Que setores e indústrias estão mais expostos?
“Sobretudo aqueles em que há trabalhos manuais. A indústria têxtil, a tecnologia, tanto do lado da produção como da obtenção de componentes, a mineração, a construção e, claro, em empresas que talvez não estejam cotadas, trabalhos de limpeza ou serviço doméstico, ...”, enumera a especialista.
“O problema é que é um negócio muito lucrativo. No nosso quadro de referência tentamos saber como as empresas identificam este tipo de problemas”. Neste sentido, a especialista assinala que as auditorias sociais podem ser muito úteis, “embora o problema seja que os dados podem não ser fiáveis”. Também se pode procurar apoio junto das organizações locais que conhecem a situação no terreno. “É um grande desafio”, afirma.

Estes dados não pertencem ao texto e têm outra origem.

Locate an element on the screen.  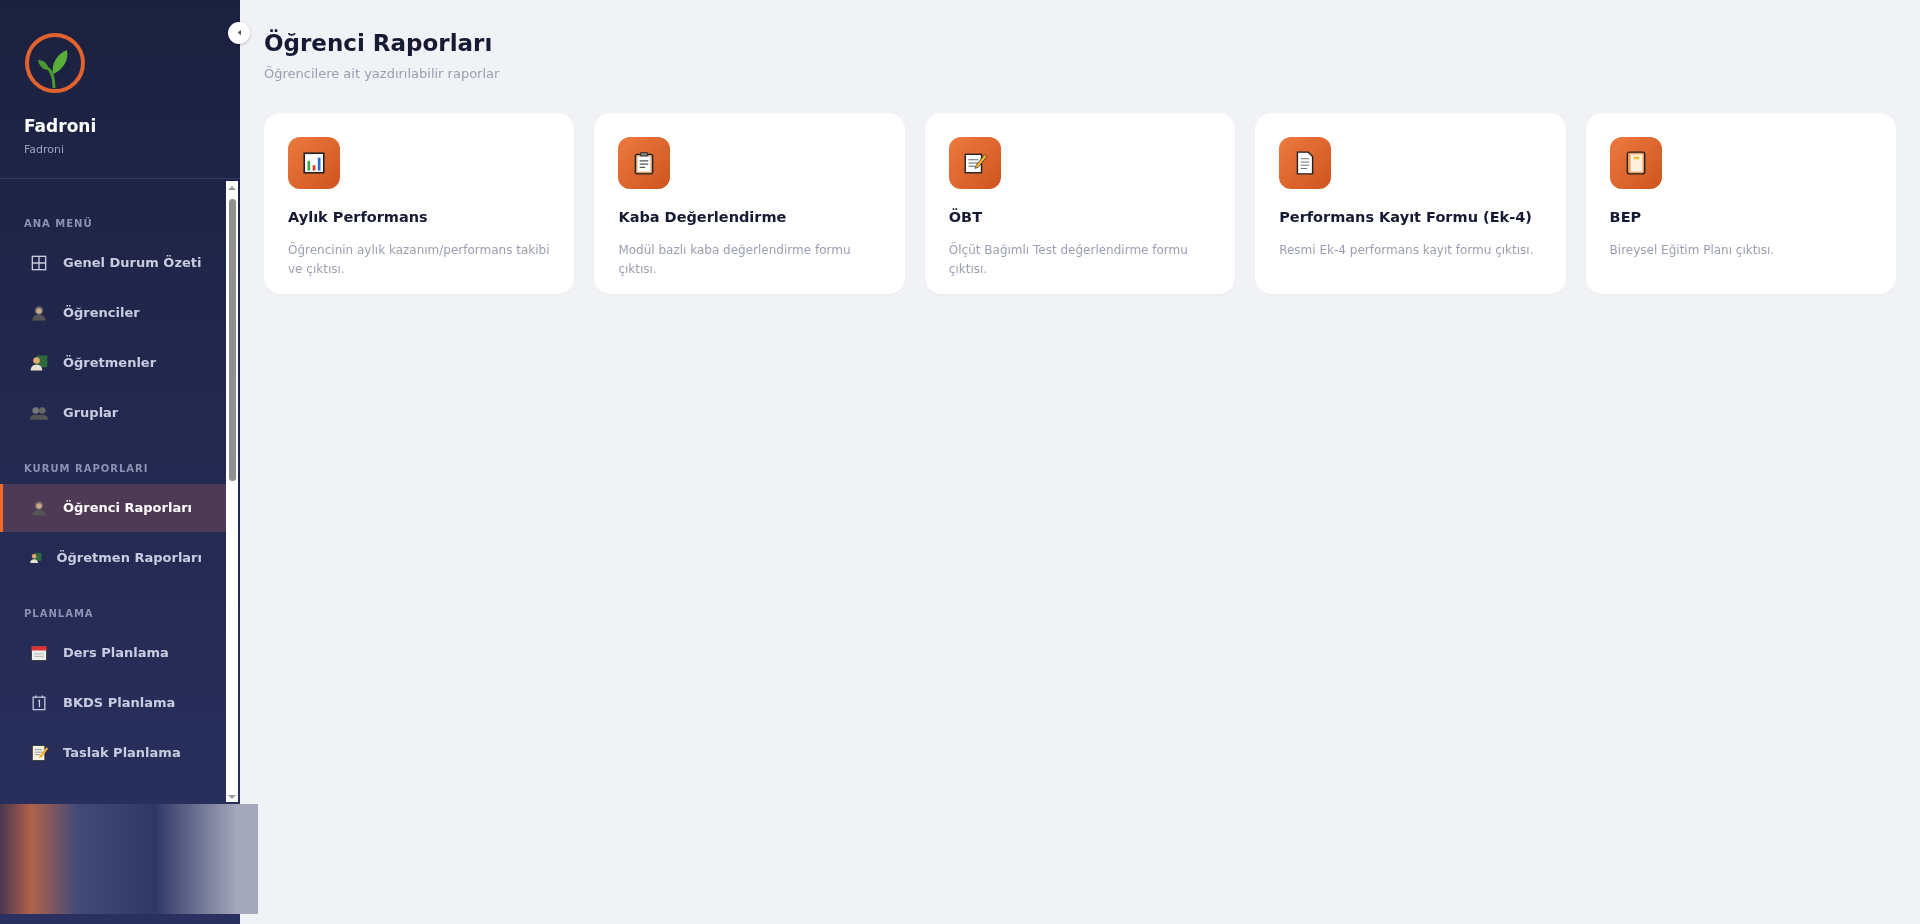
card-title: Performans Kayıt Formu (Ek-4) is located at coordinates (1406, 218).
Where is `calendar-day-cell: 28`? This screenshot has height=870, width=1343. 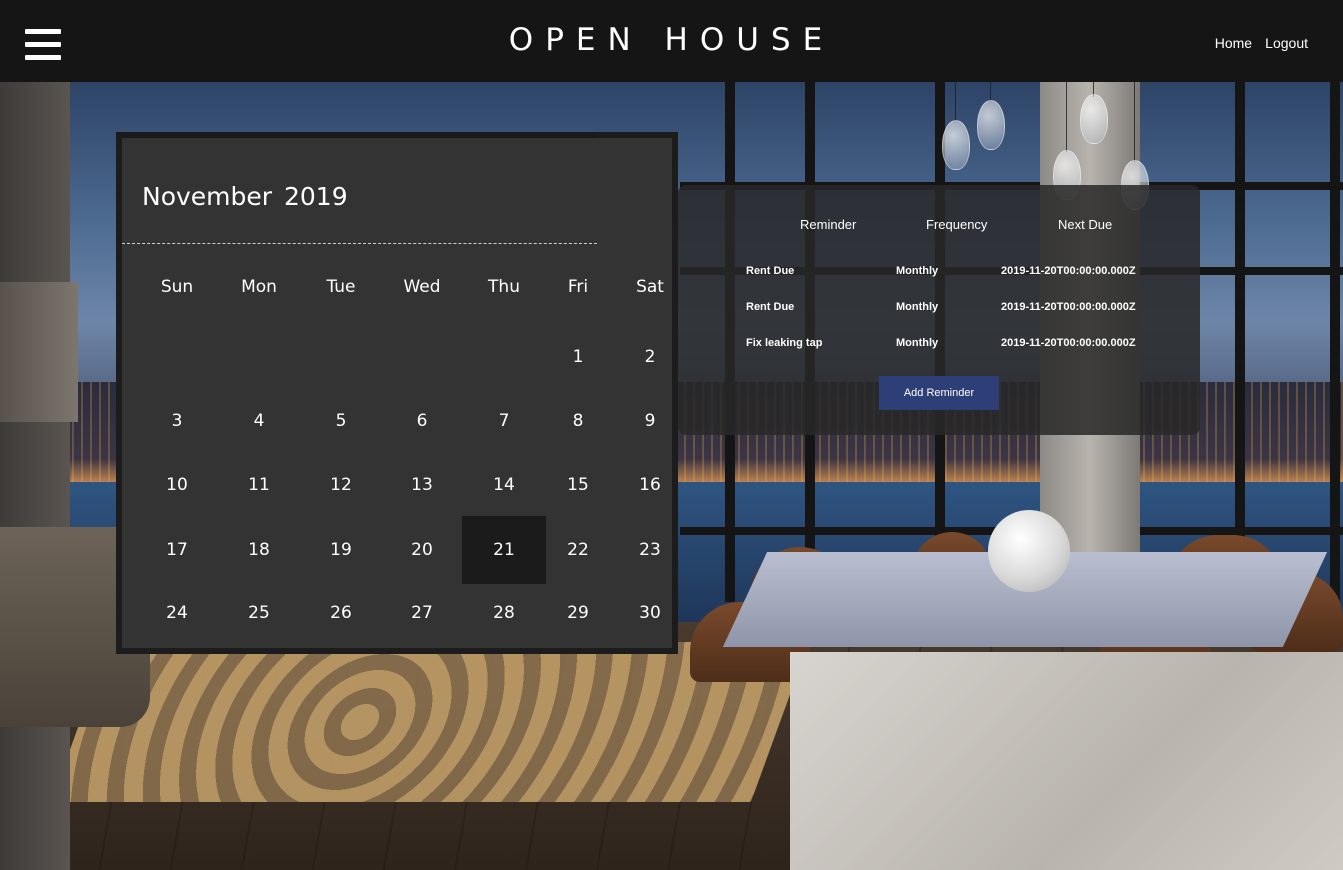
calendar-day-cell: 28 is located at coordinates (504, 613).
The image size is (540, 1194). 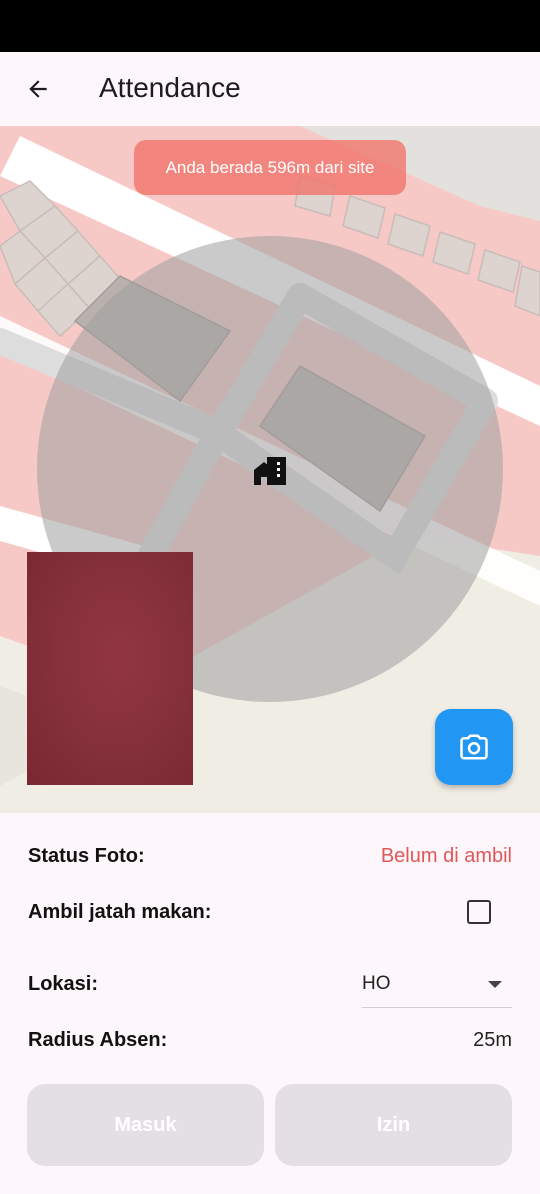 What do you see at coordinates (495, 984) in the screenshot?
I see `dropdown-arrow-icon` at bounding box center [495, 984].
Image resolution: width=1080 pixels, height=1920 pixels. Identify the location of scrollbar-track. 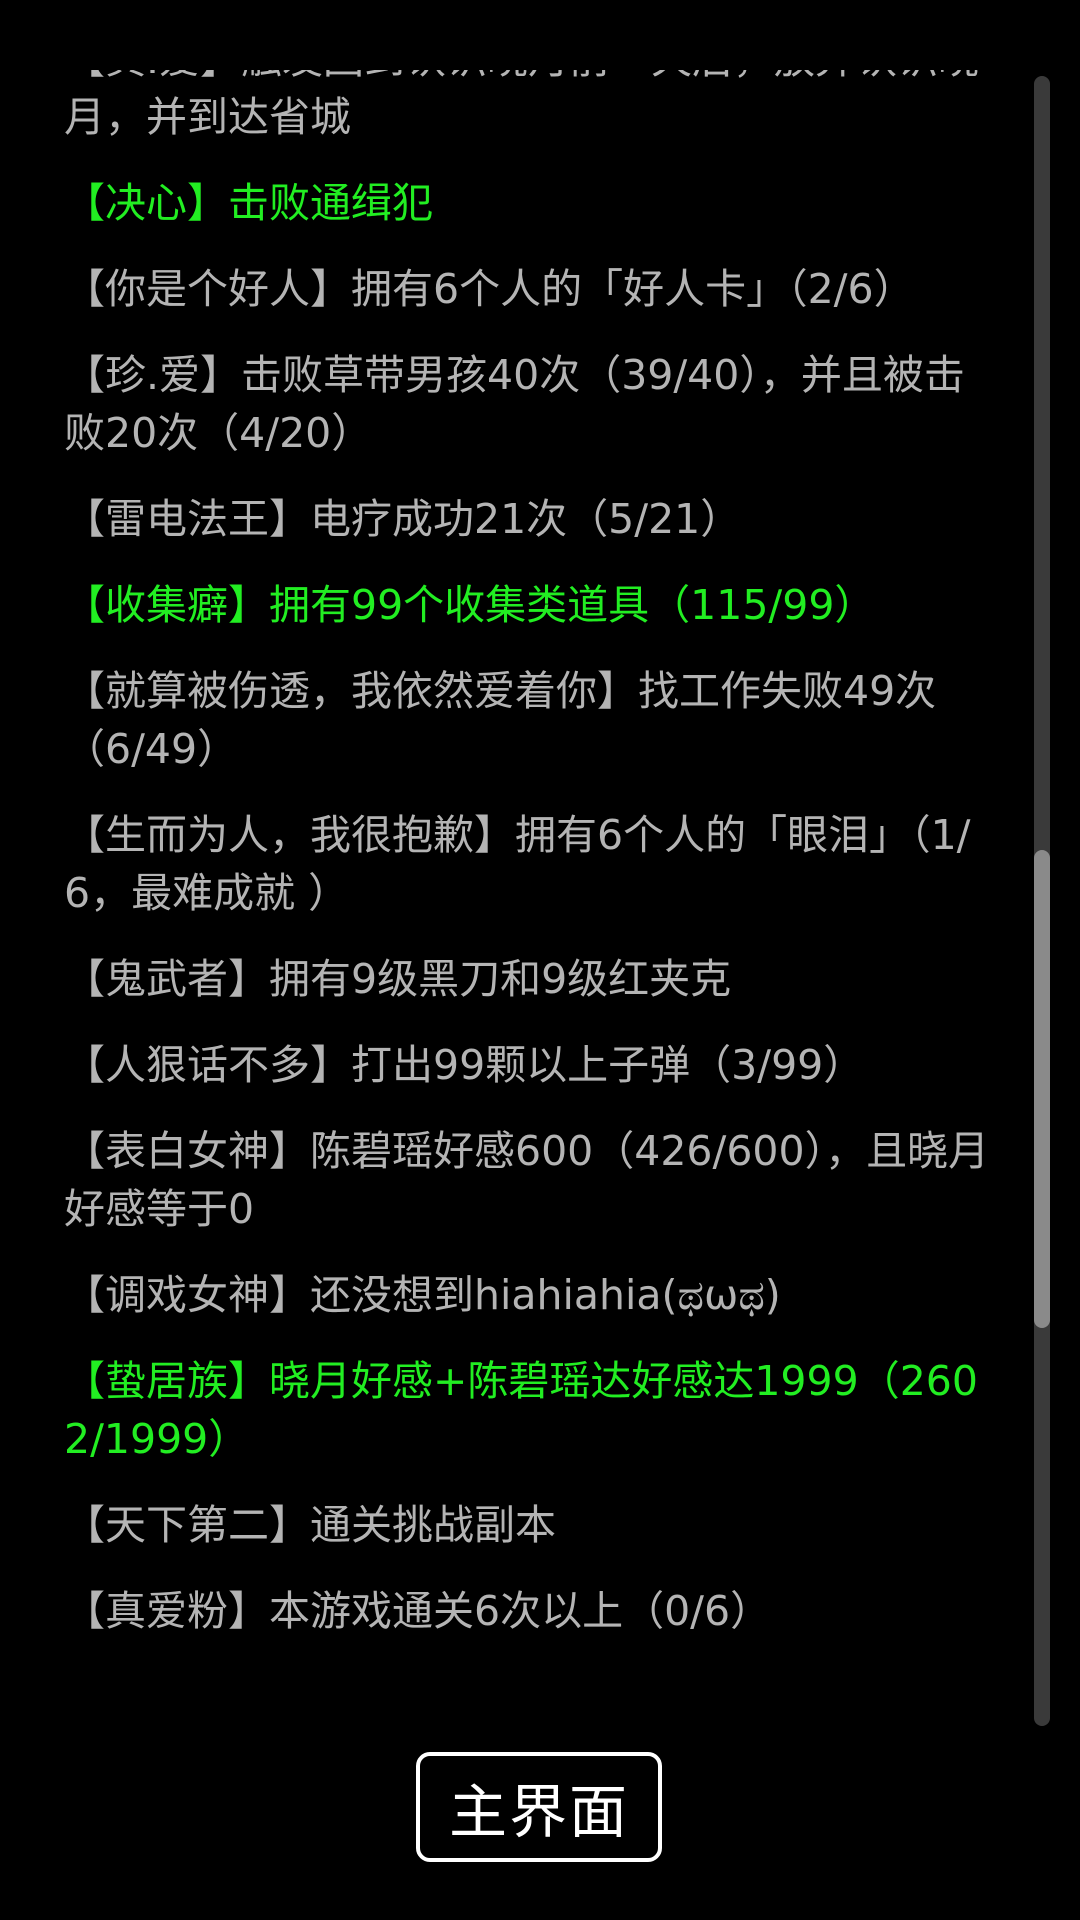
(1042, 901).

Saskia Kort-Chick realça a necessidade de estarmos conscientes da existência destas práticas. “A escravatura moderna é um negócio lucrativo que não pode existir sem o sistema financeiro. No entanto, o setor financeiro ignora largamente o problema. Os gestores de ativos desempenham um importante papel na luta contra as más práticas que permitem a persistência deste mal social”, afirma.
“Com a formação adequada, acreditamos que as instituições financeiras podem antecipar-se aos regulamentos para ajudar a interromper o fornecimento de dinheiro que enriquece os traficantes de seres humanos. A indústria financeira pode dar o exemplo aos seus clientes de outros setores de que levar a escravatura moderna a sério é uma boa prática empresarial para ajudar a promover uma sociedade mais justa”, sublinha.